Right, so, down to the meat of the issue.

In his appearance on the Colbert Show, Ken Miller stated we should trust science.

There are, in this, two difficulties. First, to trust science is to trust scientists. Scientists have been wrong. They are not omniscient, and consensus is by no means correct. Scientists often have no time to carefully review each others' work, so that they can actually be careful about what they believe. Also, often times our knowledge has simply not grown enough yet. This was certainly the problem with cigarettes for many years, when, according to several people I know, doctors would recommend them for colds. The problems simply weren't known. Scientists can also lie. It's surprising how often scientists, with all their ability to be wrong, so rarely report that their hypothesis proved wrong. (http://www.telegraph.co.uk/money/main.jhtml?xml=/money/2006/10/16/ccpers16.xml)
The other problem is simple enough: The There may be problems we don't know yet, or, from a limited scientist perspective don't perceive, which was probably the case with most of the cigarette problems.

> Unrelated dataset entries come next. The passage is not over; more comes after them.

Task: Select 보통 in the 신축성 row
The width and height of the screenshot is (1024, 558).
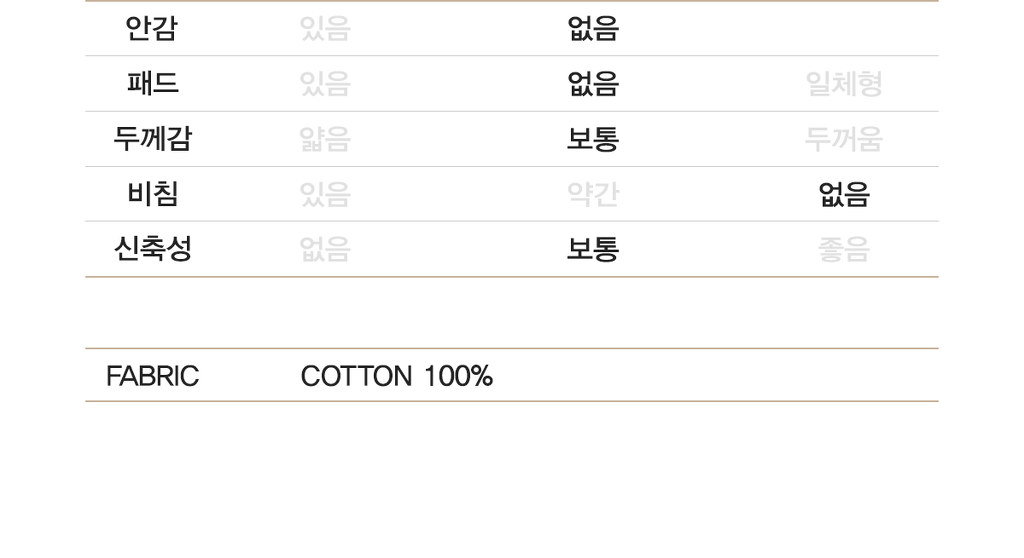Action: click(593, 249)
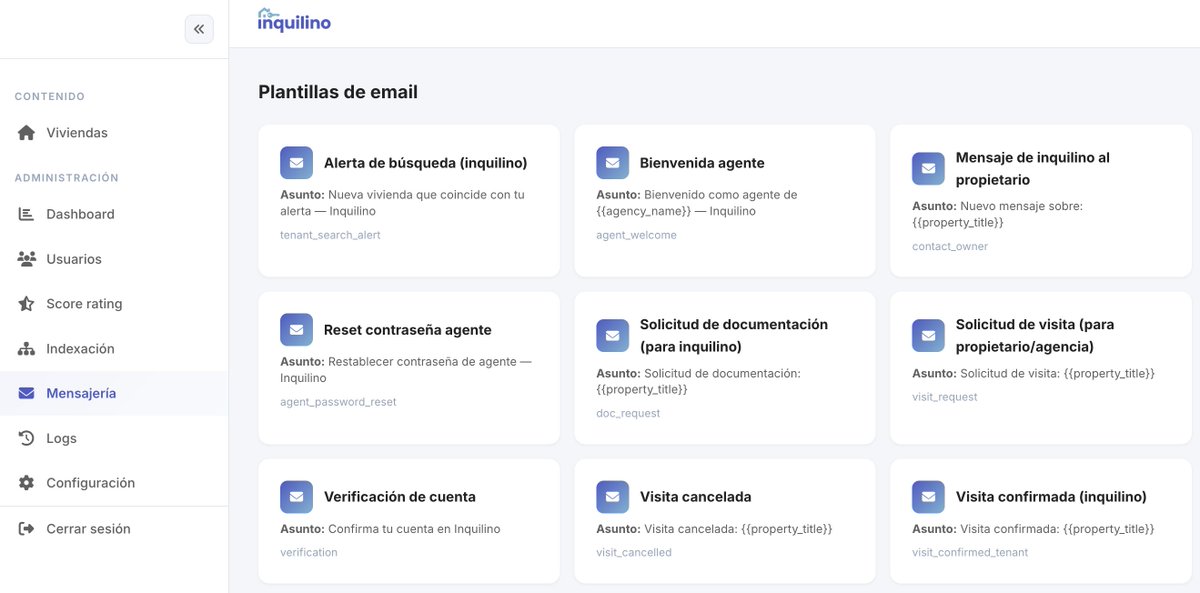Open the Reset contraseña agente template card
1200x593 pixels.
[408, 365]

As Ken Miller says in his excellent lecture at Case Western University (available in full here: Ken Miller on Intelligent Design) for most Creation Science people, the problem isn't the scientists, it's the morals. I would certainly say that's true from what I've seen.

But that's the problem. We don't know the moral outcome yet, and morals allow us no leeway. In science we can be wrong, and unhurt. It is an academic exercise for good reason. It is an academic exercise because, in order to be safe enough to learn what is right, we have to be safe to be wrong and test it. But. But but but! The moment our ideas influence anyone to speak or act in a way that could damage them or anyone else, at least in my perspective, we loose the right and freedom to be wrong beyond any right or power of school, religion or state to bestow. Not that we can not be forgiven, but that we need forgiveness when we are morally wrong or encourage morally wrong action. In science we need no forgiveness for being wrong, unless that being wrong is willful ignorance. From the perspective of science, wrong is perhaps regrettable, but necessary. From the perspective of morals, wrong is urgent, and often deadly.

2 comments:

Anonymous said...

The Colbert Report

Not the Colbert show. Get your facts straight man! :)

Wallis said...

That's it. I'm ignoring your comments. :) In fact, I can delete it, can't I?